The emphasis on populations—allowing some groups of animals to be domesticate while others are not—is useful, says Eban Gering, an evolutionary biologist at Nova Southeastern University in Davie, Florida. 'I think thinking about things at a population level is important,' he says. 'Trying to put a species in one column or another actually throws a wrench in.' Hold your horses
Just as Lord and Karlsson found other definitions unsatisfying, other scientists aren't content with the new definition either. 'Obviously people get upset when we reclassify things differently than what they believe them to be,' says Karlsson, a computational geneticist at the University of Massachusetts Chan Medical School.
But this new definition of 'domestic,' Gering notes, is basically the same as 'obligate synanthrope'—the scientific term for an animal that depends fully on humans and their environments. 'They're defining domestic as obligately synanthropic, which is already a definition that exists,' he says. 'I'm not sure what utility it adds.'
Making 'domestic' the same as 'obligate synanthrope,' is, to Lord, the point. 'We argue that the fundamental process of domestication is the evolution of a nonhuman population to the point where it requires an anthropogenic niche to sustain itself.' This, she says, takes out the human-centered role of other definitions, and takes it down to the bare-bones evolution of it all.
'I think you do need a definition,' Driscoll says. An agreed-on definition is important for conversation efforts. But this one 'doesn't it seem like an improvement to me on what's out there to begin with.'
A new definition could just muddy things, Gering notes. 'If we suddenly reclassify 'domestic' such that bed bugs are considered domestic, then all of this existing literature becomes very confusing.' A domestic world
It is possible that no definition will satisfy everyone. 'Nature is wet, and squiggly, and doesn't easily fit into boxes,' Driscoll says. But the debate highlights just how much of a role humans play in the lives of other organisms on this planet.

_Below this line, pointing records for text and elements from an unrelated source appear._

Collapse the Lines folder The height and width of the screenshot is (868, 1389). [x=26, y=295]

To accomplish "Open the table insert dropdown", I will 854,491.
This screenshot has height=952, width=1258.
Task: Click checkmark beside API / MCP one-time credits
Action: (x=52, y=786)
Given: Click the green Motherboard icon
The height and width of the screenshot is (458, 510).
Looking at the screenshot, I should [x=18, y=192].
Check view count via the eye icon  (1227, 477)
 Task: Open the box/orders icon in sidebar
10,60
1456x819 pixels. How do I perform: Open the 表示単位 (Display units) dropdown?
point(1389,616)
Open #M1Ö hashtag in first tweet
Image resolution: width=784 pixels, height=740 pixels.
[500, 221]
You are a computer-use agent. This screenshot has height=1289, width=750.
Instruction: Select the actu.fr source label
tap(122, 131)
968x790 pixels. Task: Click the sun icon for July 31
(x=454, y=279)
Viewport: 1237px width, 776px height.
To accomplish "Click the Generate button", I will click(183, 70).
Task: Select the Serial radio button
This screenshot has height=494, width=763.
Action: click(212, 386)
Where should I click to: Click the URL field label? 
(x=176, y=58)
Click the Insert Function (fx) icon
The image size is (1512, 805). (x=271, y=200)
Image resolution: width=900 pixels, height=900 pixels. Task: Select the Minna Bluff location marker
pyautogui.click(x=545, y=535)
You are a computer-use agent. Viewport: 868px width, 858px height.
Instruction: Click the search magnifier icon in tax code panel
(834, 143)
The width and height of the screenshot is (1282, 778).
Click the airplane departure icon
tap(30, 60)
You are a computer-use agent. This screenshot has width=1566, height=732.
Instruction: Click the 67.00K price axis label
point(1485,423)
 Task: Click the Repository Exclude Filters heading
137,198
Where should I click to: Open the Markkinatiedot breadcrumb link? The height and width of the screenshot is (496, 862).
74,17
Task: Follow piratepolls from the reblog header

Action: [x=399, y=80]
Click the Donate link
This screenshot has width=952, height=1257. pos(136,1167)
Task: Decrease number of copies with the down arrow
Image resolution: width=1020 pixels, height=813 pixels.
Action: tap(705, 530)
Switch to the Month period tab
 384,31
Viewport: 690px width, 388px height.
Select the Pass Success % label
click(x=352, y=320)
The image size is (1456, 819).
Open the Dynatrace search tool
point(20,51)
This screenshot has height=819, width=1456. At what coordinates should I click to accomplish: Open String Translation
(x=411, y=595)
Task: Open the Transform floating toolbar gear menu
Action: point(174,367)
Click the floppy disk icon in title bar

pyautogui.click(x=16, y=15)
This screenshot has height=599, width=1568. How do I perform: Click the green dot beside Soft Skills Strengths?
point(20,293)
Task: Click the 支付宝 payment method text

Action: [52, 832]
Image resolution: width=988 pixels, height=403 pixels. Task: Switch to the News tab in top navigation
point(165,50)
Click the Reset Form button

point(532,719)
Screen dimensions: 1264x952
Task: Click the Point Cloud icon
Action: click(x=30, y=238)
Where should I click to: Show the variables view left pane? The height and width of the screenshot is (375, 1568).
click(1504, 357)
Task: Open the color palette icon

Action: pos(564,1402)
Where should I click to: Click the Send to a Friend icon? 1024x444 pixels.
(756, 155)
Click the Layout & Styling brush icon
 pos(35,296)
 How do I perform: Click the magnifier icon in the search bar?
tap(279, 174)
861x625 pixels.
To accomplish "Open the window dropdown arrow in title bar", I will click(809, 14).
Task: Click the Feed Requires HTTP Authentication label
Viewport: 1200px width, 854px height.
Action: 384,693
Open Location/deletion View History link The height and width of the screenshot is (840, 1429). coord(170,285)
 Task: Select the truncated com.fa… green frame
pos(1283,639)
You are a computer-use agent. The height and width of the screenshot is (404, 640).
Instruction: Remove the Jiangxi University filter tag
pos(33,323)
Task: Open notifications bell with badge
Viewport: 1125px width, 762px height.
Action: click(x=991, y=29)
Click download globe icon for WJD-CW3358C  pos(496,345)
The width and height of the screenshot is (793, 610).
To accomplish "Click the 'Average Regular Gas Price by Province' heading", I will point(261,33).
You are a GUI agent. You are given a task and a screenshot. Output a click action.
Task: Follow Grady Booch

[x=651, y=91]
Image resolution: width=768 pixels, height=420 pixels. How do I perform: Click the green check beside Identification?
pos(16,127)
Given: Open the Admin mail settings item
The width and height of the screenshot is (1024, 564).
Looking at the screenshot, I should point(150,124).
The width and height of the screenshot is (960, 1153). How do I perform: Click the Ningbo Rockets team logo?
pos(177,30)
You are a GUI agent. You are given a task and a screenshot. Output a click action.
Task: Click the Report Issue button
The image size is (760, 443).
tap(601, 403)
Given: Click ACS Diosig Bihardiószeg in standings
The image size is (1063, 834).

'As a simple definition, I think that's fine,' Bogaard says. But it begs an important question, she notes: What is a human-associated niche? A house, yes. A farmer's field, yes. But if animals that thrive on our trash are 'domestic' because they are in a human-altered niche, she notes, what about ecosystems altered by human-caused climate change? If we continue as we have, after all, soon all animals that thrive will be doing so under human effects.
Schell also has questions about how far a human niche can go. He notes that many organisms are doing well in Chernobyl, where humans no longer set foot, but which is, without question, very human-affected. 'The wolves are adapting in that environment,' he says. 'Would we call them domesticated? They're alive. They're thriving.'
Under this definition, that is something scientists would have to face, Lord agrees. 'Continued human encroachment on less disturbed environments could lead to a future dominated by domestic species,' she explains. Not only that, as we tear down natural environments, species 'currently capable of surviving outside human-dominated areas might lose their natural habitats. Consequently, they would become reliant on human-created environments.' They would die—or they would evolve and become domestic.
'We don't think domestication is really special at all,' Lord says. 'It is just plain old evolution. And the only reason it is of any interest is because we're interested in us, and we are actually having an outside impact right now on our environments.' What every definition of domestication can agree on is that something is evolving. It's evolving near us. Everything else, it seems, is up for debate.